**ZU ERLEDIGENDE AUFGABEN**
1 > Fasse im Text zur Feinstaubregelung den Absatz, der mit „Bundesweit trat 2010“ beginnt, als kurze Stichpunktliste mit seinen wesentlichen Fakten zusammen.
2 > Beantworte anhand des Textes zur Feinstaubregelung die folgende Frage: Welches Ziel hat die EU-Richtlinie?
3 > Führe den Text zur Feinstaubregelung im Anschluss an seinen letzten Satz fort.

#### ZU LESENDER AUSZUG ####

Was tut die Politik?

Bundesweit trat 2010 eine Verschärfung der 1. BImschV (1. Verordnung zur Durchführung des Bundes-Immissionsschutzgesetzes) für Kleinanlagen bis 15 kW in Kraft, die mit - allerdings sehr langen Übergangsfristen - auch vorhandene Anlagen betrifft. Für größere Anlagen gibt es bereits strengere Auflagen. Geplant ist, in einem ersten Schritt überhaupt Grenzwerte einzuführen, zumindest für Anlagen größer 4 kW (Heizkessel) oder 8 kW (Öfen, Kamine). Diese dürften bei 100 mg Staub/m3 Abluft liegen, bei einigen Anlagen bis zur Hälfte darunter. In einer zweiten Stufe wird 2015 eine deutliche Verschärfung der Grenzwerte eingeführt.

Was ist rechtlich möglich?

In Ergänzung dazu schützen bereits immer mehr Städte Ihre Bürger durch angemessene Regelungen nach dem Regensburger Vorbild. Andere Städte müssen hingegen erst durch Klagen motiviert werden, etwas zu unternehmen (z.B. Stuttgart, Verwaltungsgericht Stuttgart, Az.:16 K 1120/05 und 16 K 1121/05). Insbesondere die Neuregelung der 39. BImschV aufgrund der EU-Feinstaubrichtlinie 1999/30/EG ist ein wirksames Instrument zur Disziplinierung untätiger Kommunen. Das Ziel der EU-Richtlinie ist, dem Bürger ein einklagbares Recht auf zumutbare Atemluft zu geben.

#### GEGEBENE DATEN ####

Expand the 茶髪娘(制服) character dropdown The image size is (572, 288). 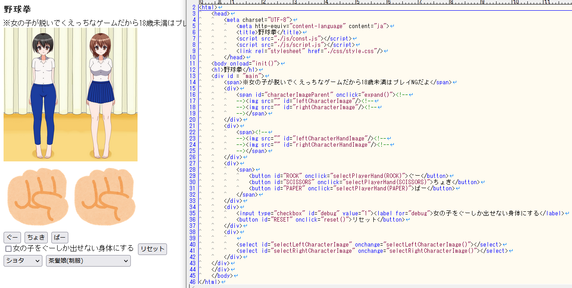[88, 261]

####

**ERWARTETE ERGEBNISSE**
1 >
- 2010 trat bundesweit eine Verschärfung der 1. BImschV für Kleinanlagen bis 15 kW in Kraft.
- Sie betrifft mit sehr langen Übergangsfristen auch vorhandene Anlagen.
- Für größere Anlagen gelten bereits strengere Auflagen.
- Erster Schritt: erstmals Grenzwerte, zumindest für Heizkessel über 4 kW und Öfen oder Kamine über 8 kW.
- Diese Grenzwerte liegen voraussichtlich bei 100 mg Staub/m3 Abluft, bei einigen Anlagen bis zur Hälfte darunter.
- Zweite Stufe: 2015 werden die Grenzwerte deutlich verschärft.

2 > Sie soll dem Bürger ein einklagbares Recht auf zumutbare Atemluft geben.

3 >
Feinstaubprozesse in Großstädten

München2005Die Ansicht des VG München, ein Einzelner hätte kein Anspruch auf Luftreinhaltung (M1E05.1112, 1E05.1115), widerspricht der EU-Richtlinie und entbehrt nicht einer gewissen Komik. Erst in zweiter Instanz (BayVGH, Az. 22 BV 05.2462) hatte der Kläger Erfolg.
Stuttgart2005erfolgreich schon in 1. Instanz (VG Stuttgart 16K 1121/05, 16K 1120/05)

Das Urteil BVerwG 7 C 36.07 vom 27.09.2007 (und des EuGH vom 25.07.2008) trägt entscheidend dazu bei, dass die Rechte jedes einzelnen Betroffenen nicht nur theoretischen Charakter haben, sondern wirksam durchgesetzt werden können.

Dort wo Grenzwerte fehlen (und selbst bei einer Unterschreitung) kann bereits jetzt BImSchG (Bundesimmissionsschutzgesetz) §22 und §24 angewandt werden. Das BGB definiert in §906, dass eine wesentliche Beeinträchtigung vorliegen muss, bei einer Rauchfahne aus der unmittelbaren Nachbarschaft kann davon ausgegangen werden, damit besteht ein Unterlassungsanspruch (s. Urteil Urteil 5 S 75/08 des Landgerichts Stade v. 19.12.2008).

In Einzelfällen können baurechtliche Vorschriften zum Tragen kommen, bundesweit z. B. das SchfG (Schornsteinfegergesetz) bezüglich Überprüfungspflichten, in Bayern z. B. die BayBO und insbesondere die FeuV, die Mindestabstände zu Strukturen in der Umgebung definiert.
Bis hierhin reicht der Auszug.